Vigie, juillet 2010

 

AU BORD DU NANT

 

 

Cette année-là, cet été-là je n’écris pas – ou seulement de pieux commentaires et de savantes dissertations pour les études bouddhiques que je suis par correspondance. Je consacre toute mon énergie à ces études, à la lecture, à la récitation, à la pratique. Parfois, cependant, le temps d’une escapade, quelques lignes assurent la permanence…

 

*

 

Je suis assis au bord du Nant des Fruitiers, cet affluent du Gelon au bord duquel Léo aime tant venir. Un « nant », en savoyard comme dans les langues celtiques, est un torrent, un ruisseau : un peu plus haut on trouve le Nant Provent, qu’on nomme « Ruisseau du Feu de joie » plus en amont (j’aimerais connaître l’anecdote qui, sans doute, est à l’origine de ce nom) et plus haut encore les très redondants « Ruisseau de la Gorge du Nant » et « Ruisseau de Nant Chat »… 

 

 « Papa, on va au Nant ? – Nan. J’ai du boulot… » Je ne veux pas sortir. J’ai mes textes à étudier, un chapitre particulièrement ardu sur la prajnaparamita qu’il faut que je termine. Je cède, finalement. 

D’abord je reste crispé. Cette toux. Cette extinction de voix qui se prolonge (je remarque après coup que je perds plus souvent la voix lorsque je n’écris pas). Ce sol glissant. Cette moiteur, ces moustiques, cette atmosphère guyanaise qui, au fond, ne me manque pas tant que ça… Et puis bien vite le chant du Nant emporte les mauvaises pensées qui bouillonnaient en vain dans le goulet d’étranglement de l’insatisfaction. 

La lumière passe entre les branches et projette au sol toute une cartographie mouvante. Les deux chiens se poursuivent en ahanant. Léo chante, les pieds dans l’eau, déjà trempé. Un moustique tigré de belle taille enfonce sa trompe dans mon bras et pompe goulûment. À quoi bon le chasser : dix autres attendent leur tour. Je le regarde faire en me disant que ce n’est pas moins stupide que de l’écraser, puis l’éloigne d’un souffle : je veux bien accepter de n’être que chair à moustiques, mais celui-ci (celle-là, en l’occurrence, puisque les mâles ne piquent pas) risquait l’indigestion.

Jeux d’ombre et de lumière.

Fougères vertes, fougères noires, fougères blanches.

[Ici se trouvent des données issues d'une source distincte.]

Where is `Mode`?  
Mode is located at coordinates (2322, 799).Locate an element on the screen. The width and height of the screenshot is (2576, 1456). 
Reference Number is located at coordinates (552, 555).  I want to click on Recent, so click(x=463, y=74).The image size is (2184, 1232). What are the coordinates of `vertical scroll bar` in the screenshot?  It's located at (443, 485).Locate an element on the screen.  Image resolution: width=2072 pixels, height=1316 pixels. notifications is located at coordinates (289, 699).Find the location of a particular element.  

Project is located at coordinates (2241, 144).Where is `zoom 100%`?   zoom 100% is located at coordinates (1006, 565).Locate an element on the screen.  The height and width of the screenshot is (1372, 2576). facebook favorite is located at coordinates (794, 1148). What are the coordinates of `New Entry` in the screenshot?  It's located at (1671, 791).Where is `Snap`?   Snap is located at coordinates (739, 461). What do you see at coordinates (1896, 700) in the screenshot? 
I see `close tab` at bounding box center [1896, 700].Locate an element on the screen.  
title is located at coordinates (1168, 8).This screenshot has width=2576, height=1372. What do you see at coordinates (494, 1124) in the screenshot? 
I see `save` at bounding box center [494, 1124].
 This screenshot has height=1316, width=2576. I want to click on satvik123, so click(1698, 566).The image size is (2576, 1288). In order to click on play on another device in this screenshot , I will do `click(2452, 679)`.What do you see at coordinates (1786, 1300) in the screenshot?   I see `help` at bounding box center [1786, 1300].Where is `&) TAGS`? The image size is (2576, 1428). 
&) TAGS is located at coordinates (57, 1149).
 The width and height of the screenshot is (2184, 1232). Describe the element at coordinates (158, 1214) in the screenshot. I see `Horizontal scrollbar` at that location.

Basse continue du Nant, et la petite mélopée de l’enfant comme un ruissellement d’eau claire.

Quels fruits me sont offerts en ce Nant des Fruitiers ?

L’enfant qui me sourit, joue les équilibristes entre les pierres et l’eau, finit à l’eau naturellement, et hilare.

Le chien Ulysse qui arrache une racine et la met en pièces en grognant.

Ce moustique qui pique les veines de mon poignet droit pendant que j’écris – plus petit, moins rayé et plus agressif que l’autre.

Un frisson, la chair de poule à cause des piqûres ou de l’humidité.

Peu de choses.

Personne ne passe.

Le temps passe.

Le Nant passe et n’offre pas un poème, mais juste ces quelques miroitements, ces rires, ces piqûres, cette volée d’instants arrachés au néant.

 

5 juillet 2010

 

 

© Lionel Seppoloni, tous droits réservés.